CISOs and AI are experiencing a love-hate relationship. AI is transforming how businesses operate, including security operations, but as organizations rush to reap the rewards, AI is also introducing risk, increasing complexity, and forcing compromise, especially in the hybrid cloud. Today’s CISOs find themselves in a challenging position: tasked with securing a system in flux, often without the authority or insight they need to succeed.
The 2025 Gigamon Hybrid Cloud Security Survey paints a sobering picture. Breach rates are up 17% from last year, with 55% of organizations reporting a security incident in the past 12 months. Nearly half say their current tools are no longer effective at detecting breaches. The takeaway is clear: the threat landscape is evolving faster than most organizations can adapt, and AI is both the catalyst and the challenge.
Cloud Complexity Made Worse with AI
As AI adoption accelerates, the hybrid cloud has become the go-to infrastructure, combining the flexibility of public cloud with the control of private environments. But this setup isn’t seamless. It’s segmented, sprawling, and hard to secure. According to the survey, 70% of security leaders now believe the public cloud poses a greater risk than any other environment. Many organizations, particularly large, complex enterprises, are actively reconsidering whether workloads (especially AI ones) belong there due to cost, data volume, and internal resources.

What to work on ::
a – According to the article on AI and hybrid cloud security, what percentage of organizations reported a security incident in the past 12 months?
b – Reproduce a passage from the article on AI and hybrid cloud security word for word. Start at the words "CISOs and AI" and end after "need to succeed.".

Data ::

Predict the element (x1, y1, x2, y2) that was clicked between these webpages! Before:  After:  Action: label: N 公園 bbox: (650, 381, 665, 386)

Answers to the exercise ::
a – 55% of organizations reported a security incident in the past 12 months.

b –
CISOs and AI are experiencing a love-hate relationship. AI is transforming how businesses operate, including security operations, but as organizations rush to reap the rewards, AI is also introducing risk, increasing complexity, and forcing compromise, especially in the hybrid cloud. Today’s CISOs find themselves in a challenging position: tasked with securing a system in flux, often without the authority or insight they need to succeed.